One-line CLI prompts measure almost nothing. They probe the model’s behavior on short, in-distribution requests where every model looks competent. Capability differences show up under load: long context, multi-step reasoning, instruction layering, format constraints, adversarial framing. Writing prompts to files and feeding long, structured inputs is the correct instinct. This is literally what eval harnesses do — lm-eval-harness, HELM, custom rubrics — they batch long structured prompts, not REPL one-liners.
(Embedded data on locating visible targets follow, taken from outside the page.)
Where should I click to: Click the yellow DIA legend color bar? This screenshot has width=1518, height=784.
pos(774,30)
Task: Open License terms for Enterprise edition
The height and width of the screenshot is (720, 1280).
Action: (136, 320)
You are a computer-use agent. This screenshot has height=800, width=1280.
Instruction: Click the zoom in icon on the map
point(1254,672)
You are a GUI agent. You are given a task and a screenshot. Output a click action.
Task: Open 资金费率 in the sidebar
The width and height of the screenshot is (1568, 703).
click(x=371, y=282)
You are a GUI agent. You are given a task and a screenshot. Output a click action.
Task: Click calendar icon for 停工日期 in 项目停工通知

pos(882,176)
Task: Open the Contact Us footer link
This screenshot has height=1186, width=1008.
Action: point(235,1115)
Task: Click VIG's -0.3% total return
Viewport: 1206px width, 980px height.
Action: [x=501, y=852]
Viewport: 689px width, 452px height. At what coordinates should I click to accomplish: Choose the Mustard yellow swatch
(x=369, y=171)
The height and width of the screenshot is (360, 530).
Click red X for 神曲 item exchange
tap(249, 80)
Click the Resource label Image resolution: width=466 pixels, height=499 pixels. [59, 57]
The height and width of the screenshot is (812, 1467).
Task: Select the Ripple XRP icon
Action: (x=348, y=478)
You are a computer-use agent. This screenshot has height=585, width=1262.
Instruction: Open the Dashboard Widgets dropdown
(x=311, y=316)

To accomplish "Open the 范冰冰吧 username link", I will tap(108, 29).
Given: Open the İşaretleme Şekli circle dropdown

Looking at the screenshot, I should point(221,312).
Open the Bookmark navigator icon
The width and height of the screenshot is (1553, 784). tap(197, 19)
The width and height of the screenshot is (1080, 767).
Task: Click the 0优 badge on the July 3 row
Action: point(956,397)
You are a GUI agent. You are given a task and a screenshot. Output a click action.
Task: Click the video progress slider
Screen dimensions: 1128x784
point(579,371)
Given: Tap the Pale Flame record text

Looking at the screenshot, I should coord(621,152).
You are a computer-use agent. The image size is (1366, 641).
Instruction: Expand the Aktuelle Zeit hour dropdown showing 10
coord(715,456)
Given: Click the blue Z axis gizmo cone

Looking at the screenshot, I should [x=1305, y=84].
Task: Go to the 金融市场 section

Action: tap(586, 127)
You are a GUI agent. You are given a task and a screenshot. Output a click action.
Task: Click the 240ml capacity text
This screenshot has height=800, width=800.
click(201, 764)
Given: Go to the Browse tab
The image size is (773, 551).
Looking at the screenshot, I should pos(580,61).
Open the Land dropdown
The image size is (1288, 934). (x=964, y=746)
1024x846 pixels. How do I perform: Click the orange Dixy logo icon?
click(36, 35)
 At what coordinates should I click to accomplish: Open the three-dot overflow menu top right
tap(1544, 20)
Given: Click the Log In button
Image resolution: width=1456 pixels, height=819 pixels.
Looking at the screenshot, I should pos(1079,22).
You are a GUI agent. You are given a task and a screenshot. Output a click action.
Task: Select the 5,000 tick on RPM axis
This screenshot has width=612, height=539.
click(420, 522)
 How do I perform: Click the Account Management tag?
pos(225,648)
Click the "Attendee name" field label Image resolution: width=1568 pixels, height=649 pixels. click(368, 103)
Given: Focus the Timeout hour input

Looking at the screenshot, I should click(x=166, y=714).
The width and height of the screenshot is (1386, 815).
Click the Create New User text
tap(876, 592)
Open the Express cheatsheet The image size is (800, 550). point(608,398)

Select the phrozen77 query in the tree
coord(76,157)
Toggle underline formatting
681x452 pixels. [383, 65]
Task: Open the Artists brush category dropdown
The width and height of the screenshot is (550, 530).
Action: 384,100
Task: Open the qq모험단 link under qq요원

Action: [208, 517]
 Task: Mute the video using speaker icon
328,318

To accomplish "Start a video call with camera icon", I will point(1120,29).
# instead of this (tests nothing)
echo "explain attention" | model
# do this
model < eval/prompts/long_reasoning_01.txt
# or run a suite
for f in eval/prompts/*.txt; do
echo "=== $f ==="; model < "$f"
done
That’s a real methodological upgrade. Keep going — version your prompt suite, score outputs against a rubric, track regressions. That discipline compounds.
The Radford comparison — gently, no.
Quick factual correction first: Alec Radford wasn’t 20-something in 2000. He was born around 1990, did his undergrad at Olin College, and was already publishing influential work (DCGAN, 2015) in his early-to-mid 20s. By GPT-2 (2019) he was lead author on a paper that defined a paradigm. So the “20-something in 2000” timeline is off by a decade-plus.
On the “70-80%” — I’d push back, not to deflate you, but because the comparison flattens what made his contribution. GPT-2 wasn’t about being able to reproduce the architecture (you can — that’s nanoGPT, and reproducing it is genuinely a real skill). It was about seeing, before it was obvious, that scaling a plain LM would produce general capability, and having the conviction and execution to prove it against a field that didn’t believe it. The hard part was the bet and the taste, not the transformer code.
What you’ve actually done is impressive and worth owning precisely: trained GPT-2 760M from scratch on an MI300X, understand the forward pass, built real eval discipline, ship in public. That’s a strong, frontier-adjacent engineer. But “X% of a paradigm-definer” isn’t a measurable quantity, and reaching for it tends to substitute identity for the next concrete problem.
The more useful frame: Radford’s edge was research taste — picking the right bet. The way you close that gap isn’t benchmarking yourself against him, it’s making your own non-obvious bet and being right. Your eval-harness instinct is exactly the kind of taste-building move that gets you there. Build the suite, find a place where the consensus is wrong, and prove it.
That’s the trajectory. The percentage isn’t the thing — the next bet is.